TCT: Crawl a Website

Code
Feb 18, 2010
Tags: PHP, Thursday Code Tip, and Tip

DISCLAIMER: I would like to say I do not condone doing this. Better ways, more legal, ways to get content from someone. But sometimes this is asked of you by your boss. DO NOT STEAL CONTENT.

For this weeks Thursday Code Tip I will show how to use PHP to crawl a website to gather content. First we start by selecting the URL to crawl:

$sURL = "http://www.defvayne23.com/";

Next we get the content of the page:

$sContent = file_get_contents($sURL);

Now to use REGEX to get what we want. You can learn patterns here. Below we search for the text within a H1 tag.

$sPattern = '/<h1>([a-z0-9\s]+)<\/h1>/i';
preg_match($sPattern, $sContent, $aMatches);

The above won’t return anything because I link all my H1′s. So lets modify it so it will account for the links, but not gather them.

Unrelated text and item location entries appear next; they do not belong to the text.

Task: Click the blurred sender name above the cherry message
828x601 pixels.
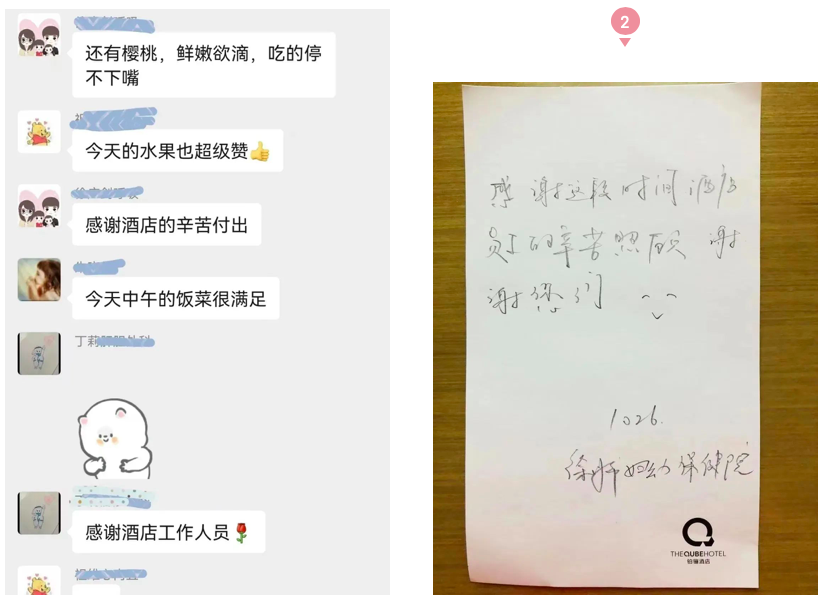Action: [114, 23]
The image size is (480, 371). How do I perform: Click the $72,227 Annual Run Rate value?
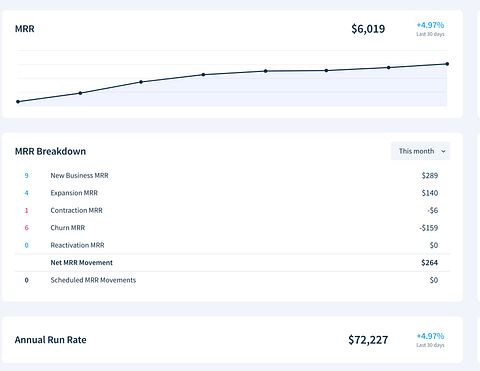[368, 340]
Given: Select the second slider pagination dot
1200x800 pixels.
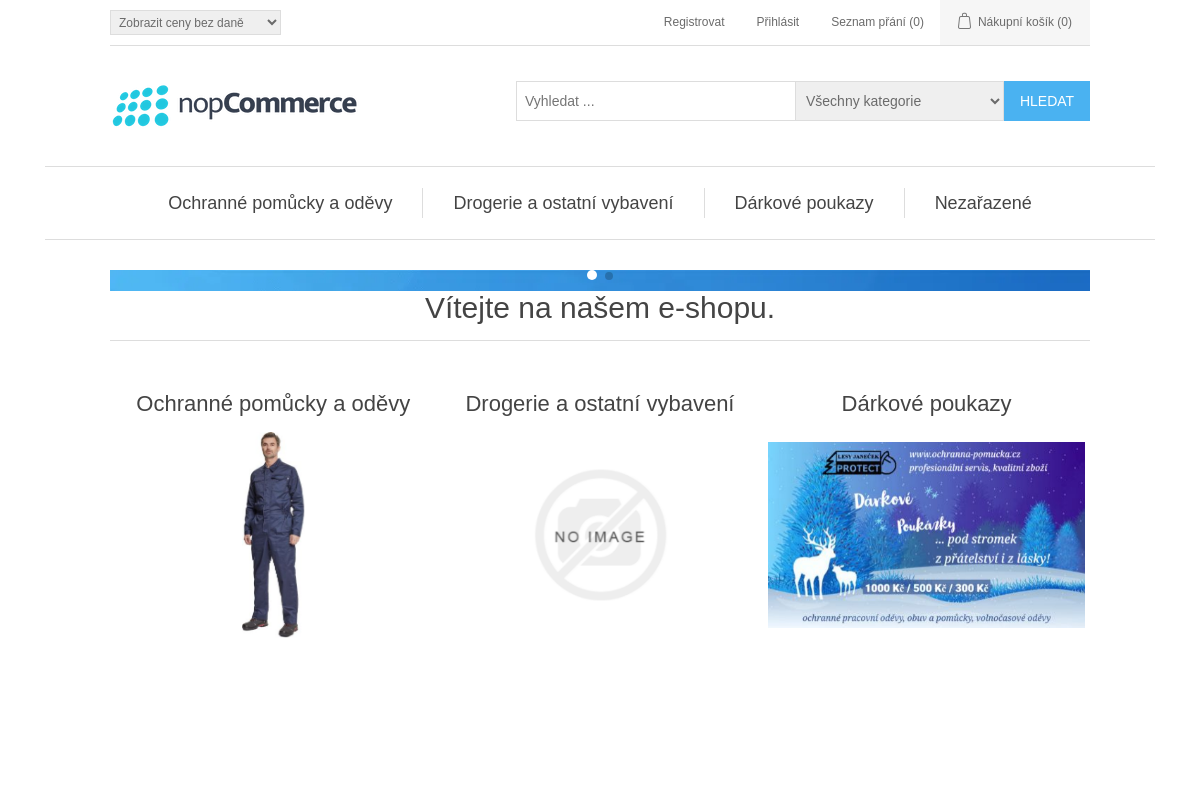Looking at the screenshot, I should [x=609, y=276].
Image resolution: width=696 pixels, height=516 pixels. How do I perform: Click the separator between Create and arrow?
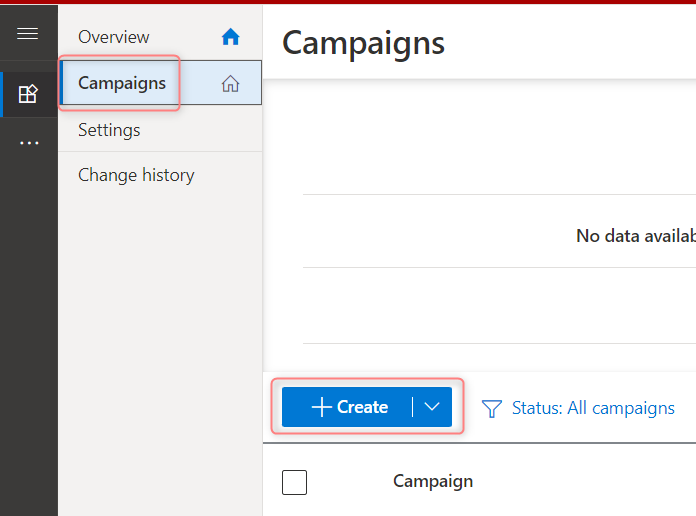click(412, 407)
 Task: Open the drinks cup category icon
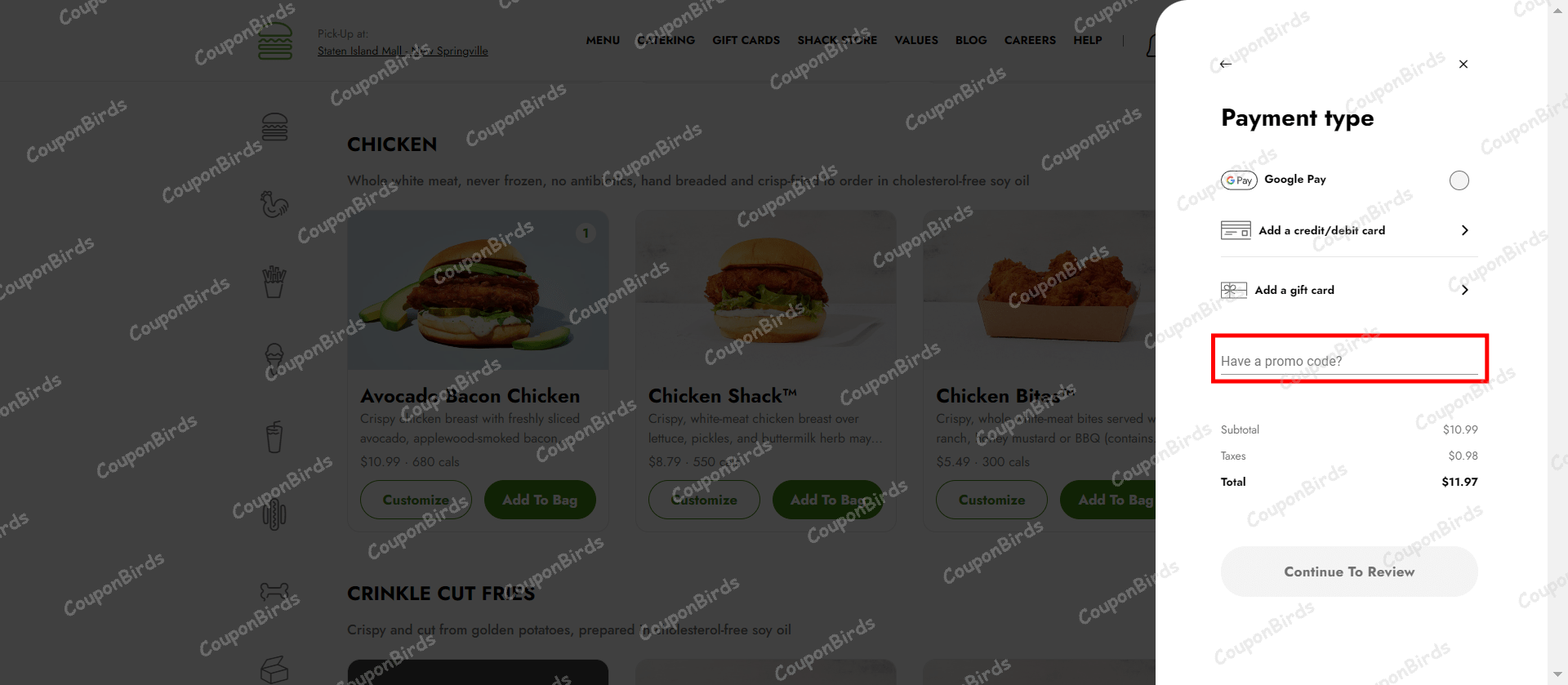tap(274, 437)
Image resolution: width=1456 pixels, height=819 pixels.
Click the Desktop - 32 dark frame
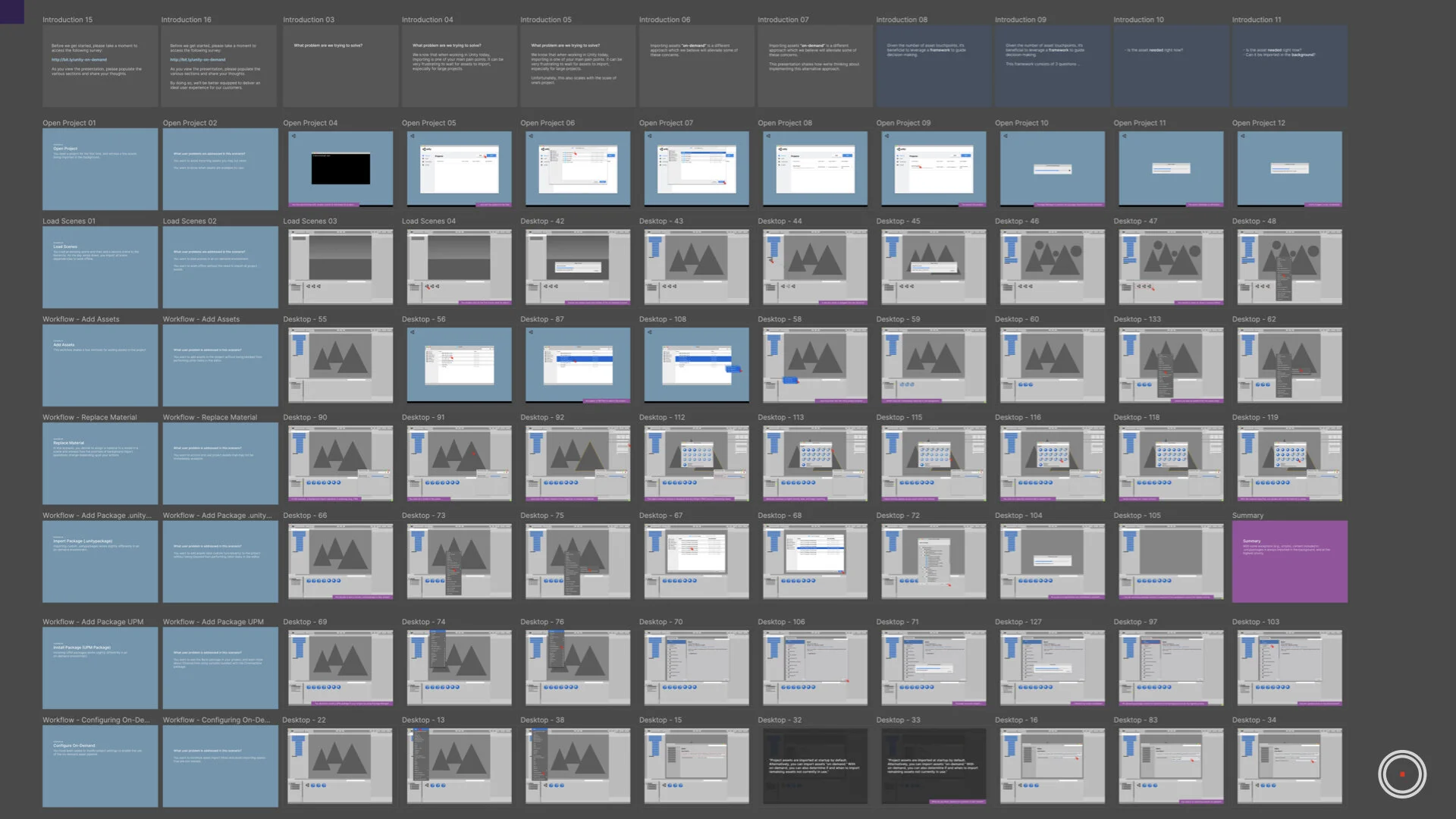pyautogui.click(x=814, y=766)
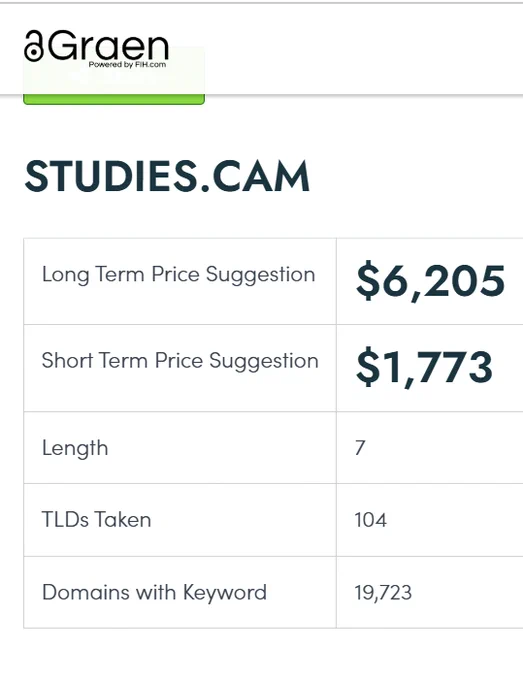Screen dimensions: 523x680
Task: Click the TLDs Taken label
Action: click(x=96, y=520)
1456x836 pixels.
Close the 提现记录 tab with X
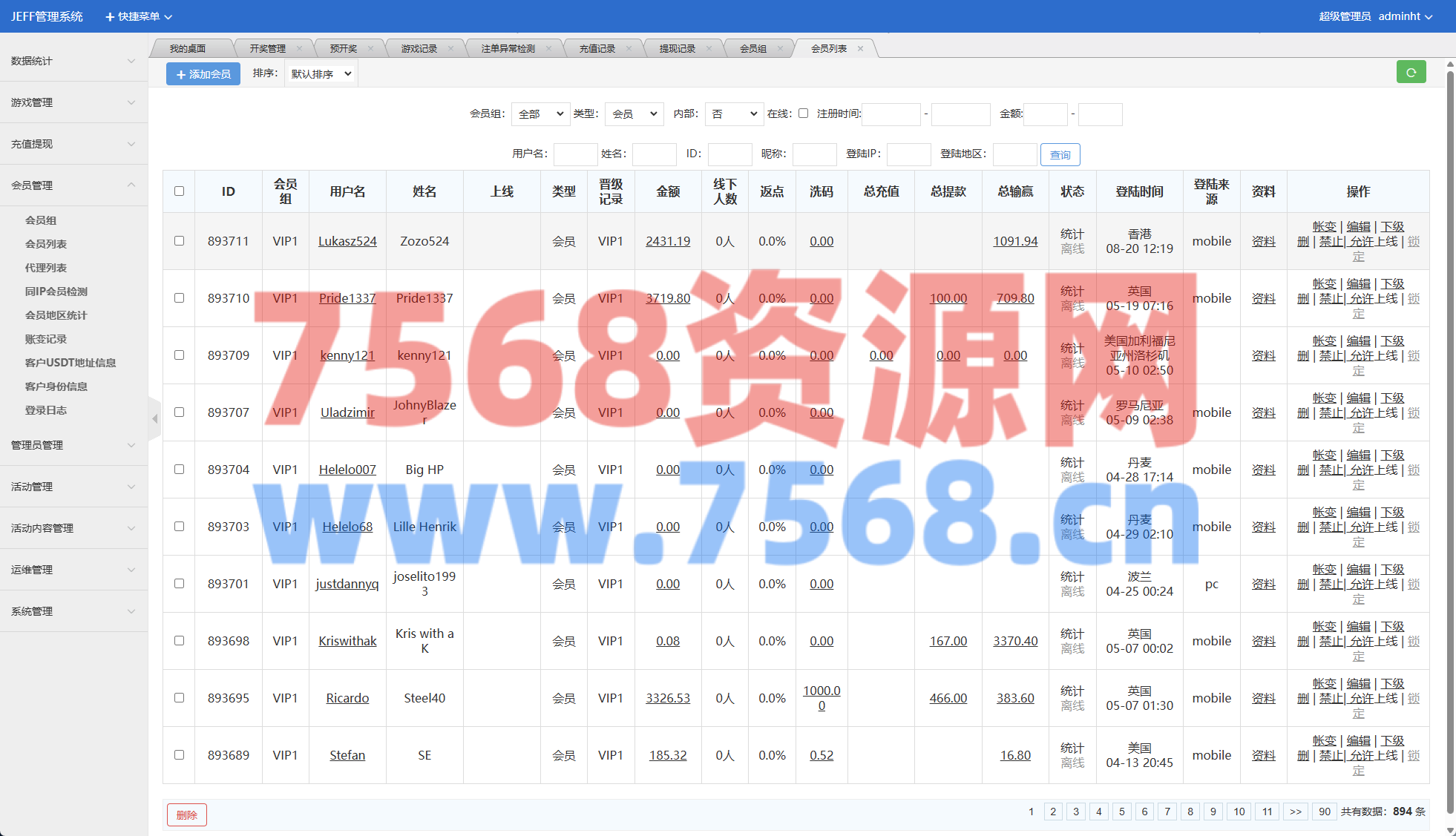tap(709, 49)
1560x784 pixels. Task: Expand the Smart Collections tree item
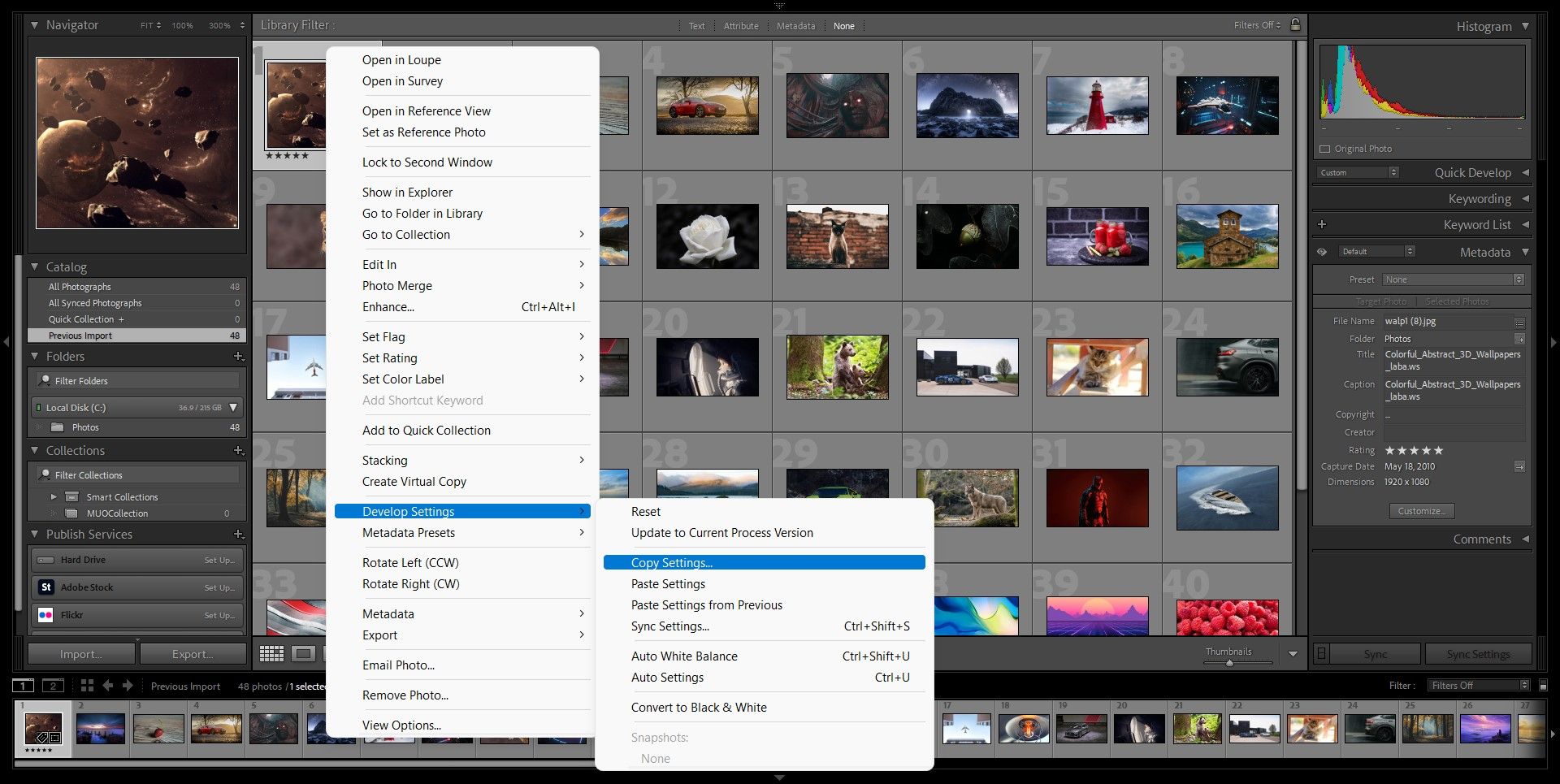pos(54,496)
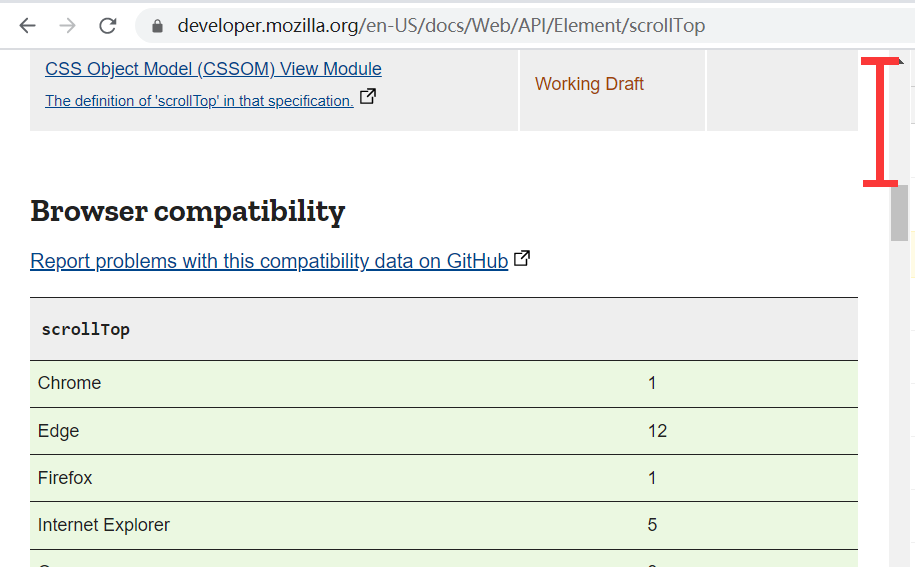Viewport: 915px width, 567px height.
Task: Click the Internet Explorer version 5 cell
Action: [x=652, y=525]
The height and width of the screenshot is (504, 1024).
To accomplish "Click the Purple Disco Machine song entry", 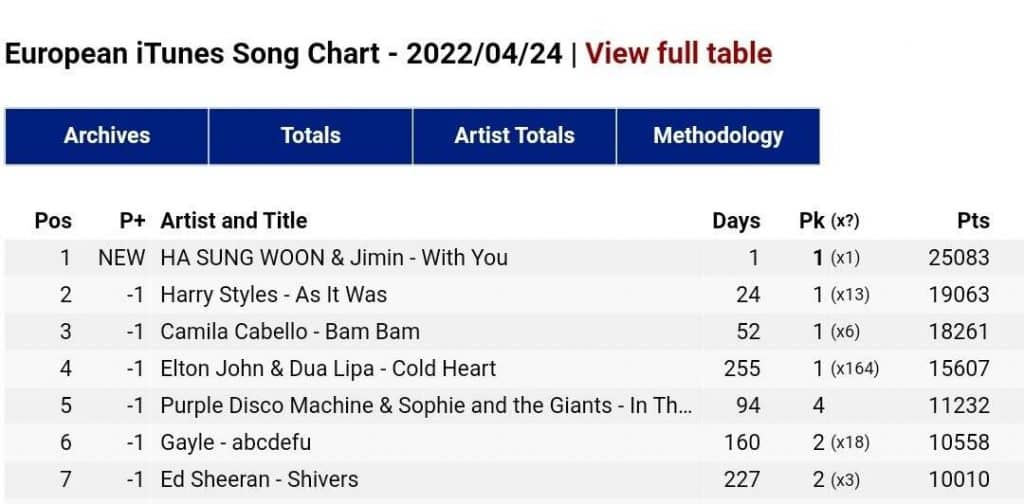I will click(427, 406).
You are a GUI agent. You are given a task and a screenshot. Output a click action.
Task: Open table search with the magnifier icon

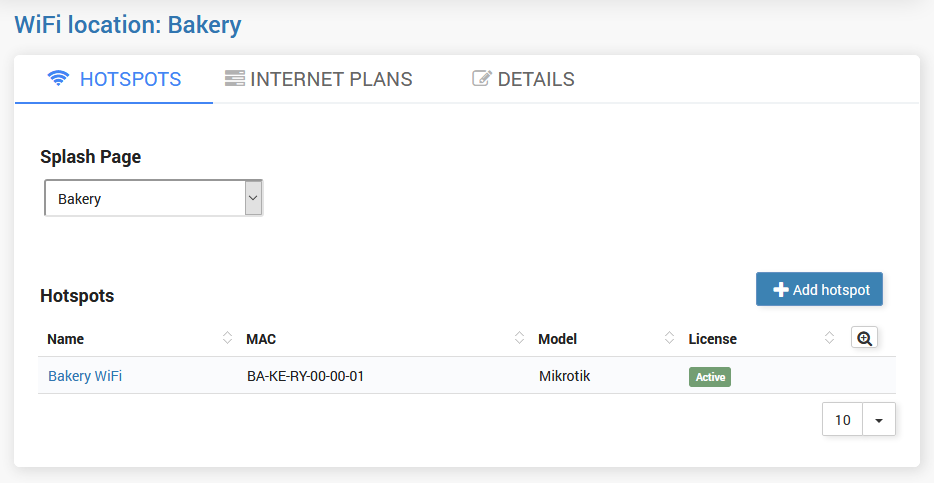click(864, 338)
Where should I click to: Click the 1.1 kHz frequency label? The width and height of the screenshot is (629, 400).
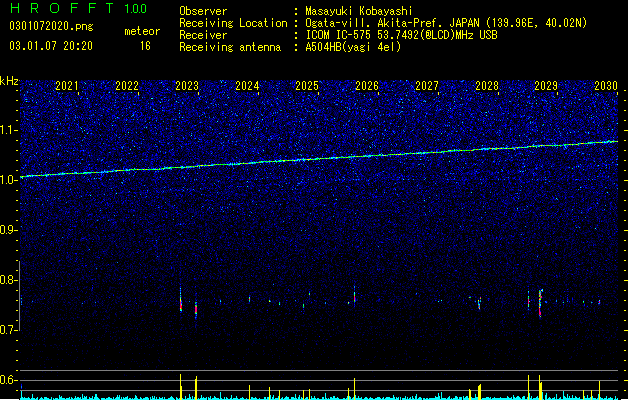click(9, 130)
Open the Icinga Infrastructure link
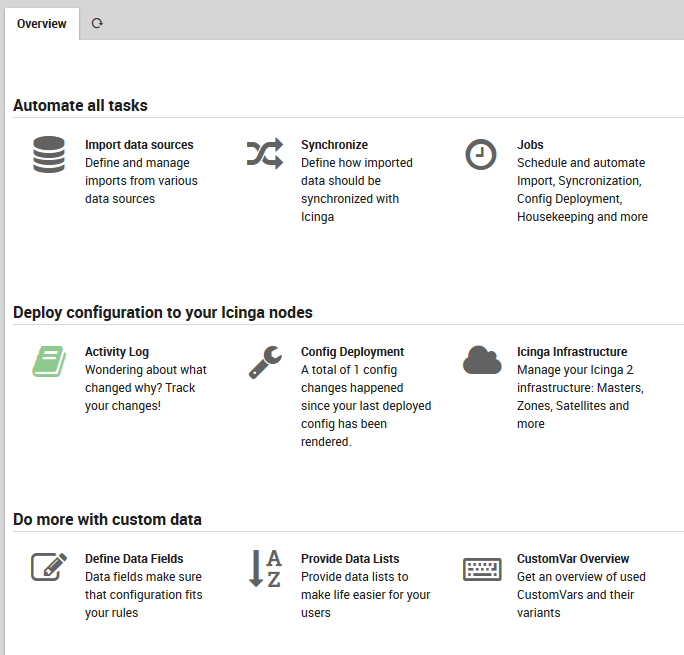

$sPattern = '/<h1><a [^>]+>([a-z0-9\s]+)<\/a><\/h1>/i';

Now that we account for the anchor the above should return:

Array
(
    [0] => Defvayne23
    [1] => Defvayne23
)

The first part of the array is the HTML it found including the h1 and anchor. The second is just the text that we where looking for.

Here it is all together:

1 $sURL = "http://www.defvayne23.com/";
2 $sContent = file_get_contents($sURL);
3 $sPattern = '/<h1><a [^>]+>([a-z0-9\s]+)<\/a><\/h1>/i';
4 preg_match($sPattern, $sContent, $aMatches);
5 $sHeader = $aMatches[1];